Il linguaggio è denso e profondo, poetica la prosa quando si riferisce ai temi come lo spostamento, la migrazione o l’abbandono.  
Insolite sono le vicende narrate in un puzzle ricco di immagini: dalla sorella di Chopin che porta il cuore del musicista da Parigi a Varsavia, all'anatomista olandese Philip Verheyen scopritore del tendine di Achille, al bambino nigeriano Soliman, rapito e portato alla corte d’Austria come mascotte e poi impagliato e messo in mostra, al popolo di nomadi slavi, i bieguni, o ancora le vicende della figlia del famoso anatomista olandese Ruysch.
In ciascun racconto, la narrazione accompagna gli eventi, passando da registri crudi a toni intimisti, da andamenti veloci a tratti moderati.
Particolari sono le tesi espresse dall’autrice, dalla psicologia del viaggio al concetto sul tempo. Ogni posizione si apre a plurime direzioni e ogni gesto conduce a nuove rotte.    
«Eppure io ho un’altra visione del tempo. Il tempo di tutti i viaggiatori è l’insieme di molti tempi in un’unica, grande molteplicità.
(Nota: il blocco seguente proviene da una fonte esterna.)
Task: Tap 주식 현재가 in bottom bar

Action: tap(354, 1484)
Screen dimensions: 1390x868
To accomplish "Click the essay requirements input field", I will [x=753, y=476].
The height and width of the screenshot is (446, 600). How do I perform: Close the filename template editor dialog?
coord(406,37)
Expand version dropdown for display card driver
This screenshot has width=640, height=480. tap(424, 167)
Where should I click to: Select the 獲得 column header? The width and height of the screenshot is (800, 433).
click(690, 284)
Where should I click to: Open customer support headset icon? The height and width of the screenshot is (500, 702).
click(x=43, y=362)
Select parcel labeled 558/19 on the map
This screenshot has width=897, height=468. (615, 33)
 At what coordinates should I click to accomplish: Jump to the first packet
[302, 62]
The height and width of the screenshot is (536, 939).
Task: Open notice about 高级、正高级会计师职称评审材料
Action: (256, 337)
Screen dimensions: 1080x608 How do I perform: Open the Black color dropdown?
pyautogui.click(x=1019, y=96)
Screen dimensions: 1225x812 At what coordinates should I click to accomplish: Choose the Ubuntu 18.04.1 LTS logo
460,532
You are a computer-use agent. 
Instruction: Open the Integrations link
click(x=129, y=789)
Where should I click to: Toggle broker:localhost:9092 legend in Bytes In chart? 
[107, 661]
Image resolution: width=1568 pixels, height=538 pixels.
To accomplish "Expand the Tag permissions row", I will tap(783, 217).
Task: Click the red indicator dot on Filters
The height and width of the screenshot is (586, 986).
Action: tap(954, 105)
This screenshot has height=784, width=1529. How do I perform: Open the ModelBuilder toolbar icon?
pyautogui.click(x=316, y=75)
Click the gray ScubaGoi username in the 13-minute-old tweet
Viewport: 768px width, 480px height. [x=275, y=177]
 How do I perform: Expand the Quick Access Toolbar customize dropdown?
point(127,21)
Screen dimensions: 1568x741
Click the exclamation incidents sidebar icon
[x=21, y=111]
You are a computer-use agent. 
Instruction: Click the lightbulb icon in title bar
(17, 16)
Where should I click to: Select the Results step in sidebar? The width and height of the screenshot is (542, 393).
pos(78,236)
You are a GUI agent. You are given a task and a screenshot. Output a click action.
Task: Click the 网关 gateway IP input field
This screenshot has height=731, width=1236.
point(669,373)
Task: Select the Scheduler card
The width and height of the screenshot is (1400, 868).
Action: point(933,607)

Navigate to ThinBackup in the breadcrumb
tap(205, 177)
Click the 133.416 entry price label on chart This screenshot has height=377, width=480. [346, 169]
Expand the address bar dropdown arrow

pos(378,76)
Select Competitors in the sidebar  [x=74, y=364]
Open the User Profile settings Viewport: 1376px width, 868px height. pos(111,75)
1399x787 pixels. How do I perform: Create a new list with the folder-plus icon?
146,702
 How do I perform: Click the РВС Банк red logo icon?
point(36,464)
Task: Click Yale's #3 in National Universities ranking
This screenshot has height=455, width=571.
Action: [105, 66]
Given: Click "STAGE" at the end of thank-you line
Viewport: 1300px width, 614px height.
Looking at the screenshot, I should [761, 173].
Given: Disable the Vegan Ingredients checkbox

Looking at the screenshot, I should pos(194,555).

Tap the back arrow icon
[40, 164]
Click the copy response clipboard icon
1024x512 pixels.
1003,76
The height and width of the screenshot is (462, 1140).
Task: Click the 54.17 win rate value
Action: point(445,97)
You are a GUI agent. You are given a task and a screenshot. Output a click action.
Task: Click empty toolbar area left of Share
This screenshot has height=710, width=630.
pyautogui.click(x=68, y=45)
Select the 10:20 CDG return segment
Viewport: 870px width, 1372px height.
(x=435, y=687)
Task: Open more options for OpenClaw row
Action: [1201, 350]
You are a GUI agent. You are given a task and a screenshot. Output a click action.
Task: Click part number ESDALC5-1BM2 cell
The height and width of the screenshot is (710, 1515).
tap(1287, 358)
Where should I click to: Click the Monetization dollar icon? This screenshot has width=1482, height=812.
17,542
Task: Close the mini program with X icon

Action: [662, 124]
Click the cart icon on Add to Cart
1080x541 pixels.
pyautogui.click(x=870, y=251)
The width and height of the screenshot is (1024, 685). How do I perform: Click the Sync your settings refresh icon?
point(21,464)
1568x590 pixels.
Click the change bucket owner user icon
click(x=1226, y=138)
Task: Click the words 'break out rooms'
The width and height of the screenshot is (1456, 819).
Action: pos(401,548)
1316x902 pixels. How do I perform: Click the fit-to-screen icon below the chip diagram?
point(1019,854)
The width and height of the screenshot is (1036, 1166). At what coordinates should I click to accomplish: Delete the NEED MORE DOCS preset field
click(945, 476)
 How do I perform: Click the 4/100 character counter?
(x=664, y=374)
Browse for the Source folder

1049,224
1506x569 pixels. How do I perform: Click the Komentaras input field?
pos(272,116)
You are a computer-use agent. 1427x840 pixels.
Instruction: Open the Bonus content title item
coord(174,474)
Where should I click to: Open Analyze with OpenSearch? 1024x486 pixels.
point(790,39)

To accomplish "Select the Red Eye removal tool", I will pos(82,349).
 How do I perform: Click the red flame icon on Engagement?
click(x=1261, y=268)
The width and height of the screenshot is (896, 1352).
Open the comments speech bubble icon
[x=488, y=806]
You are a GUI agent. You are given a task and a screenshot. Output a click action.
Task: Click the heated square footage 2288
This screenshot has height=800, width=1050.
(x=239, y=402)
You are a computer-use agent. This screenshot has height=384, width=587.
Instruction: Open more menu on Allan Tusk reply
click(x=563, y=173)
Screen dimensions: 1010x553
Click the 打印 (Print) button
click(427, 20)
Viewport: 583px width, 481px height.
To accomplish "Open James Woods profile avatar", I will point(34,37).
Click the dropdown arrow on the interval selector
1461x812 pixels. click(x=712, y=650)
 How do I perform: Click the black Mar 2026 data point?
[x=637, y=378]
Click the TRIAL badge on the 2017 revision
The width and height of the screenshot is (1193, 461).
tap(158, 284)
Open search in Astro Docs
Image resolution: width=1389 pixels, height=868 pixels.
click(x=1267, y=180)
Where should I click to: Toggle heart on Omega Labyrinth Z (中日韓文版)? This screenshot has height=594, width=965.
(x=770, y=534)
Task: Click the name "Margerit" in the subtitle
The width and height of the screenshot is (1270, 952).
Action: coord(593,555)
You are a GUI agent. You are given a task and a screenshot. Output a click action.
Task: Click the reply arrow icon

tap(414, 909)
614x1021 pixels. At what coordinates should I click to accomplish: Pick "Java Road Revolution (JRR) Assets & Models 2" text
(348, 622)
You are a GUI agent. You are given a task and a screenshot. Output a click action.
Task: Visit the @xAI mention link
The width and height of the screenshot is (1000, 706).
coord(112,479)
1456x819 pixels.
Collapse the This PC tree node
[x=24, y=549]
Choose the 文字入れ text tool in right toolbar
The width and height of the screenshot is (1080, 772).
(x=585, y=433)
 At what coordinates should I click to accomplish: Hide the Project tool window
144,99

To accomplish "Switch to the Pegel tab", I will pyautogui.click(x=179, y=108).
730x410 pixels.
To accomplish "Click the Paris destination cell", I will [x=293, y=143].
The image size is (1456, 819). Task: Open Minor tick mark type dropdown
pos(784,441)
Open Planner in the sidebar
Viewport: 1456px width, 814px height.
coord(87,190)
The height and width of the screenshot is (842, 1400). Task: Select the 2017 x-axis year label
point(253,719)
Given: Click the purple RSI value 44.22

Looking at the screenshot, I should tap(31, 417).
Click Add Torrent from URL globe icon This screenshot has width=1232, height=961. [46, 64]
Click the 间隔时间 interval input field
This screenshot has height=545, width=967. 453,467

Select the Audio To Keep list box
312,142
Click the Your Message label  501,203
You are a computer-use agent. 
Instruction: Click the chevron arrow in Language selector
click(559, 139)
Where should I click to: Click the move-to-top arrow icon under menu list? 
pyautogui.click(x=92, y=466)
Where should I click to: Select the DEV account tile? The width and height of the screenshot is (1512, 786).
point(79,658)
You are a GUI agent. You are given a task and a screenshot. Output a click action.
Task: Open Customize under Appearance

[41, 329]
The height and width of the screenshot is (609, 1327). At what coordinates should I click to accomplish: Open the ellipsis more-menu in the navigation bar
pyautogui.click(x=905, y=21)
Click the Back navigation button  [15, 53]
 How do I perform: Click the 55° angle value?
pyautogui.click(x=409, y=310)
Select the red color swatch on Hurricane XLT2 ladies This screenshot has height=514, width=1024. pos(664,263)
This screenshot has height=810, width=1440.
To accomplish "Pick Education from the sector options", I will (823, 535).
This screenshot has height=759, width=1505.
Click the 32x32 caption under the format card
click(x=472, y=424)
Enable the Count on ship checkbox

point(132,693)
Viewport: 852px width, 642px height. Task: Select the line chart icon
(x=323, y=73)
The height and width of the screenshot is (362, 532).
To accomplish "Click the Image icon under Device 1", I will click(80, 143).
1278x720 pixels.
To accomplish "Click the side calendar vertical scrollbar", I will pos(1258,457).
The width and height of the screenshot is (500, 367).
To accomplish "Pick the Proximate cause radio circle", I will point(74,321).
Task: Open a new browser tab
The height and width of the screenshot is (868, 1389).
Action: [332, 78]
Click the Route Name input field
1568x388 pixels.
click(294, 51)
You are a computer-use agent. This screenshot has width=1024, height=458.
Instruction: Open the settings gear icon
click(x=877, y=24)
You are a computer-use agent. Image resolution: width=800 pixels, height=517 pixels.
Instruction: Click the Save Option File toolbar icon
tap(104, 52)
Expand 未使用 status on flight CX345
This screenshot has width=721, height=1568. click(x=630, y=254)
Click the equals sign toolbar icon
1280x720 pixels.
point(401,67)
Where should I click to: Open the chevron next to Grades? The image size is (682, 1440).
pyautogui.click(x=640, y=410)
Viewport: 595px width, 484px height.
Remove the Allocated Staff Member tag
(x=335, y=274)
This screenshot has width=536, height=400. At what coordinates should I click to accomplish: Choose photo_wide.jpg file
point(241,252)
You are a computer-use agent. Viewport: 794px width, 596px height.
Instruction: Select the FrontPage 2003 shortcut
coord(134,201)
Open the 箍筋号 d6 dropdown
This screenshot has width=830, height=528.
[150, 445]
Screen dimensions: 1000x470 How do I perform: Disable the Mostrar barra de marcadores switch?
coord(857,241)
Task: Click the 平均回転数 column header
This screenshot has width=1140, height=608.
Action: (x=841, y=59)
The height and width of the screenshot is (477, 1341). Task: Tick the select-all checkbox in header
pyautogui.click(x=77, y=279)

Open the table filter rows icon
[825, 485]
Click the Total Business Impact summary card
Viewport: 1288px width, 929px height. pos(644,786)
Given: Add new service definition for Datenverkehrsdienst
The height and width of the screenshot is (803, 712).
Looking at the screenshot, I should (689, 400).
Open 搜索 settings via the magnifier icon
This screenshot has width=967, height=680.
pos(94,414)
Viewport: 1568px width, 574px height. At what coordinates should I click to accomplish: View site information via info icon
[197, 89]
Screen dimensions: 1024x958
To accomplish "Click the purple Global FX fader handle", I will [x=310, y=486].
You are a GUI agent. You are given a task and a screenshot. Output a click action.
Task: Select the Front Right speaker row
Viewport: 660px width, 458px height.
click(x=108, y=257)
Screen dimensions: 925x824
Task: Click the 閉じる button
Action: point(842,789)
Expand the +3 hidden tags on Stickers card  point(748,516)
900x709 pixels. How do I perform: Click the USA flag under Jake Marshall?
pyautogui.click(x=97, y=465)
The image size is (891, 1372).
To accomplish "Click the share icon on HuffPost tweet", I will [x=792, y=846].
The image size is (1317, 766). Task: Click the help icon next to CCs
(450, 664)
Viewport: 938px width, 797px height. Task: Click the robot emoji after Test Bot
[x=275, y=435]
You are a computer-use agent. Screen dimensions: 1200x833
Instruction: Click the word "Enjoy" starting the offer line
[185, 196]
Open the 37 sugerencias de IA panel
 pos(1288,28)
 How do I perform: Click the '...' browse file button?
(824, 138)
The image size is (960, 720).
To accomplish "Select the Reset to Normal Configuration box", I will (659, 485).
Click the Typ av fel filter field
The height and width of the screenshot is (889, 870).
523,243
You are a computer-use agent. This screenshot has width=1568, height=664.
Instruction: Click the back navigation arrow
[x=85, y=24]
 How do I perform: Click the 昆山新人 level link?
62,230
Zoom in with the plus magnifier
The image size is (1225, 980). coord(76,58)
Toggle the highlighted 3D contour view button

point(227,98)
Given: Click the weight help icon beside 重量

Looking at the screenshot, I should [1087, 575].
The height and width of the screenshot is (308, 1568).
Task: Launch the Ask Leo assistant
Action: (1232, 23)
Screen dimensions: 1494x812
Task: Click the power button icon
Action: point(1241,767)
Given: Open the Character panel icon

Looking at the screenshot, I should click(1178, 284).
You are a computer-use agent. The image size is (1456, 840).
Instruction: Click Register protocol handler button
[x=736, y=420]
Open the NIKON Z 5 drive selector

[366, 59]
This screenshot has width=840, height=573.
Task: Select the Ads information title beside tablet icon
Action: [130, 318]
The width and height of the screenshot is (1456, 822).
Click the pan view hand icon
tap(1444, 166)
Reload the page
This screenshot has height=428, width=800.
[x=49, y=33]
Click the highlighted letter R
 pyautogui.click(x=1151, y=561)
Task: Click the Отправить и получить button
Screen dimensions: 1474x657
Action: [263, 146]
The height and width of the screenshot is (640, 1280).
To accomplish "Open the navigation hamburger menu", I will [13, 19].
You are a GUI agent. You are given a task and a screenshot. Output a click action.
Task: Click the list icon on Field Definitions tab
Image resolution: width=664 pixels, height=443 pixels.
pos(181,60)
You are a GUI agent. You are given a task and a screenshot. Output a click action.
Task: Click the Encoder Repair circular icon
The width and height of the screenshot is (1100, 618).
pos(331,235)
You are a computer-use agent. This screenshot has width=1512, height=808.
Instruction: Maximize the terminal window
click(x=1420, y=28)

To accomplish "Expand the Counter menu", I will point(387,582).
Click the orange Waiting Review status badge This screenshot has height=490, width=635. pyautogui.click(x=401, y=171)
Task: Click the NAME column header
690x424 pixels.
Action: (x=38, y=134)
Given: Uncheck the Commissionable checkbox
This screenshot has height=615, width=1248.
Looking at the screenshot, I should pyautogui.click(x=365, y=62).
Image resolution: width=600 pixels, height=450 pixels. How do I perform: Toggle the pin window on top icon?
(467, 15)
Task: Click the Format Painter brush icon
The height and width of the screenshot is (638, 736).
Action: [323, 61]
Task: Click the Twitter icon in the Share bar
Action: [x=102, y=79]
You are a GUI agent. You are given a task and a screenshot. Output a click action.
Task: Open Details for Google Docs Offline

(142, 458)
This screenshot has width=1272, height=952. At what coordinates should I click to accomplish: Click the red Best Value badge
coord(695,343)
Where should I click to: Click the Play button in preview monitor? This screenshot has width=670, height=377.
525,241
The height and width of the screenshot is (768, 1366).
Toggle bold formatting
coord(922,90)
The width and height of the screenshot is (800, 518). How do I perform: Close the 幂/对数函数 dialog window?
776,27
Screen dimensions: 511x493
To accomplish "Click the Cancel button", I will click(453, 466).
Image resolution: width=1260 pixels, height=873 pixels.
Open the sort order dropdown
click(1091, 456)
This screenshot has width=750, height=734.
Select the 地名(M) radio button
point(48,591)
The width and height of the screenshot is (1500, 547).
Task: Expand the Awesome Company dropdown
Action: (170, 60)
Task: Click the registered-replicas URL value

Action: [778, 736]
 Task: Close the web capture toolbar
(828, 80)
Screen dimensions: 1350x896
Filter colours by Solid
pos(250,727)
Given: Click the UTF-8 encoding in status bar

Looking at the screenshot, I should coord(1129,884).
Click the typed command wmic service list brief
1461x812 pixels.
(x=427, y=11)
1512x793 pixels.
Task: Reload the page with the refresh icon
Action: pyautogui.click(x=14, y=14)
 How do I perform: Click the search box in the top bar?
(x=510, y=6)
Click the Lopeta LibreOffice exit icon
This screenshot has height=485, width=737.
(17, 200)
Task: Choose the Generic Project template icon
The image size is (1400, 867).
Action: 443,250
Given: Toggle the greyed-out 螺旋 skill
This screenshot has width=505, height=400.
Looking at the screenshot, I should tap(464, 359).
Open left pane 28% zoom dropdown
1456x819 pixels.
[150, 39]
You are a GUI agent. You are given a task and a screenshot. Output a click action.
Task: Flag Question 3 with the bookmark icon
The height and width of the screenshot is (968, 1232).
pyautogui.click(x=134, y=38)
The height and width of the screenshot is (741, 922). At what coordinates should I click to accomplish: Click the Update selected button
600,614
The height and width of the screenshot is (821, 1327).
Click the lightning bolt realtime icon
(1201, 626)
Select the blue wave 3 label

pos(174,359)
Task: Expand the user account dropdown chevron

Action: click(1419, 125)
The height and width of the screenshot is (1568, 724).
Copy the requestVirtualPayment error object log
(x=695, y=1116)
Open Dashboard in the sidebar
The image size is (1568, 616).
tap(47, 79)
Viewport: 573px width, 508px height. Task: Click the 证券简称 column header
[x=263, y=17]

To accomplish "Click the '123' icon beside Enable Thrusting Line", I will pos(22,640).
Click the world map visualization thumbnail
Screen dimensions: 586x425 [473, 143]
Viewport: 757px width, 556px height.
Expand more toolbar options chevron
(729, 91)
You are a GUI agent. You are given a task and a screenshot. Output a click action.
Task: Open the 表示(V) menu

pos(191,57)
È il tempo dell’isola, arcipelago dell’ordine in un oceano di caos; è il tempo generato dagli orologi delle stazioni, diversi ovunque. È il tempo convenzionale, quello medio che quindi nessuno deve prendere troppo sul serio. Le ore scompaiono in un aereo che vola, l’alba arriva veloce con il pomeriggio e la sera alle calcagna. Il tempo frenetico delle grandi città dove si ferma solo per un attimo, per farsi imprigionare da una serata qualsiasi, e il tempo pigro delle pianure deserte viste dall'alto» (p. 54).
Nell'incessante transitare si trovano le nuove destinazioni, nell'attraversare si rivelano le nuove strade e solo con la mobilità si scopre la realtà, si intitola poi così il paragrafo a pagina 242.
«Dondola, continua, muoviti. È l’unico modo che hai di sfuggirgli. Colui che governa il mondo non ha potere sul movimento e sa che il nostro corpo in movimento è sacro, solo allora potrai sfuggirgli, una volta che sarai partita. Lui regna su ciò che è immobile e congelato, su ciò che è passivo e inerte […] Muoviti, vai. Beato è colui che parte» (pp. 241- 244).
Sorprendente, accattivante, singolare.